15 Commits

Author SHA1 Message Date
Alex Ellis (OpenFaaS Ltd)
8e711b3a0c Use Desired Replicas when scaling from zero
During some exploratory testing, I ran into an issue where
the gateway would attempt to scale a deployment from zero
replicas to min, despite there already being min replicas.

Why?

The scaling logic was looking for Available replicas when
it should have looked for Desired replicas. So when a
deployment had zero ready replicas due to readiness checks
failing, the gateway was attempting to scale from zero
to min.

This logic has been corrected and separated from the
a holding pattern where the gateway waits for a ready
replica.

Tested with KinD and an edited function which had a
readiness probe, which was failing and no ready
replicas. As desired, the gateway did not scale to min.

However, when setting desired replicas to zero, the
gateway did scale up as expected.

This change also modifies all print statements for
"seconds" and makes them use 4 decimal places instead of
the default which was a longer, more verbose string for
the logs.

Signed-off-by: Alex Ellis (OpenFaaS Ltd) <alexellis2@gmail.com>
2022-09-08 11:21:29 +01:00
Alex Ellis (OpenFaaS Ltd)
88eea5f62e Feature for probing functions
Introduces a single-flight call to a function's health
endpoint to verify that it is registered with an Istio
sidecar (Envoy) before letting the invocation through.

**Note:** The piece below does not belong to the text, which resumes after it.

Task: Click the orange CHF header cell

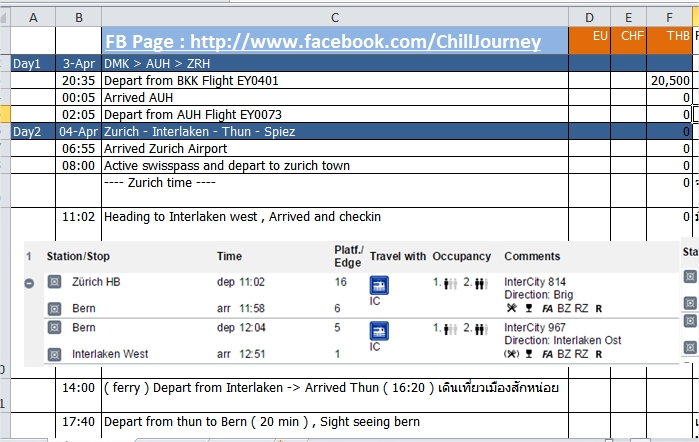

Results are cached for 5 seconds, before a probe is
required again.

Tested without Istio, with probe_functions environment
variable set to true, I saw a probe execute in the logs.

Fixes: #1721 for Istio users.

Signed-off-by: Alex Ellis (OpenFaaS Ltd) <alex@openfaas.com>
2022-07-07 10:35:07 +01:00
Alex Ellis (OpenFaaS Ltd)
01841f605c Use sync package from unofficial Go library
Uses the sync package from the unofficial Go library instead
of simpler solution.

Signed-off-by: Alex Ellis (OpenFaaS Ltd) <alex@openfaas.com>
2022-06-29 09:43:58 +01:00
Alex Ellis (OpenFaaS Ltd)
6ed0ab71fb Move to single-flight for back-end queries
When querying for replicas during a scale up event, then the
gateway can overwhelm the provider with requests. This is
especially true under high concurrent load.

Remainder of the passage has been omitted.